Leeson [née Plunkett], Margaret (1727–1797), courtesan and writer

Peg Plunkett (c. 1727 – 1797) was an Irish brothel keeper in Dublin who wrote her memoirs in three volumes.

==Life==
Margaret Plunkett was born in the Irish county of Westmeath around 1727. (Her date of birth is not accepted by all who have written about her: Francis Leeson believed she was born about 1736 and Julie Peakman, the author of Peg Plunkett: memoirs of a whore, prefers a birth date of about 1742.) She was one of eight of her mother's 22 children who survived childhood. Because of her mother's death and brother's abuse she moved to Dublin. In Dublin the teenage Plunkett became pregnant and she was kept by the child's father until the child died. This was the first of six of her children who died. At this point she lost everything and took again to being unmarried and relying on the support of men. Amongst these was a Mr Leeson whom Plunkett did not marry but she did adopt his surname. Plunkett never revealed the identity of this man but he is believed to have been Joseph Leeson, 2nd Earl of Milltown.

Plunkett became head of her own household when she started her first brothel with a friend, Sally Hayes, in Drogheda Street in Dublin. Plunkett was successful in court against Richard Crosbie, the leader of a notorious gang known as the Pinking Dindies. This group of upper-class youths and failed students carried swords with which they used to mug the unfortunate. They were known for taking the "booty" from prostitutes and brothels and they continued in this practice, despite the law, for many years. Crosbie was sent to jail for an attack on Plunkett that ended a pregnancy and caused another of her children to die; it was said that Crosbie could have faced a murder charge.

The business had other addresses but finally occupied premises in Pitt Street (now Balfe Street, near Grafton Street). Plunkett took her exploiters to the courts on more than one occasion and she was said to enjoy local support because her business attracted customers to other nearby businesses.

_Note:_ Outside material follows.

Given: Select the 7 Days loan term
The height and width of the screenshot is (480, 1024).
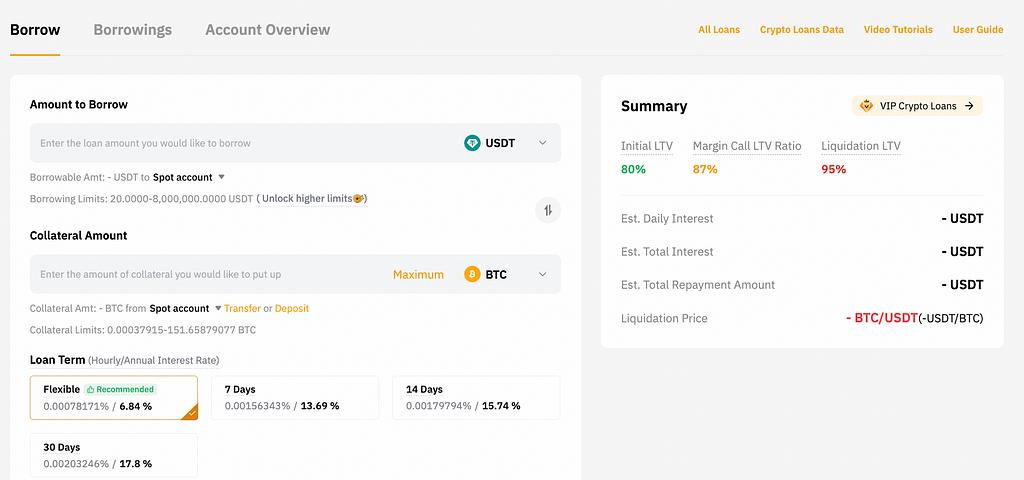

Plunkett retired after thirty years to Blackrock. She was said to have had a secret pension from the Irish government at one point.

As her income reduced she began to write her memoirs. It is presumed that the motive was to profit by threatening to name her former lovers. She died aged 70 in 1797 and her obituary was published in the Dublin Evening Post on 17 May.

==Legacy==
Besides her three-volume autobiography there is a contemporary biography of her and a radio documentary. Her original memoirs have also been re-published in edited form.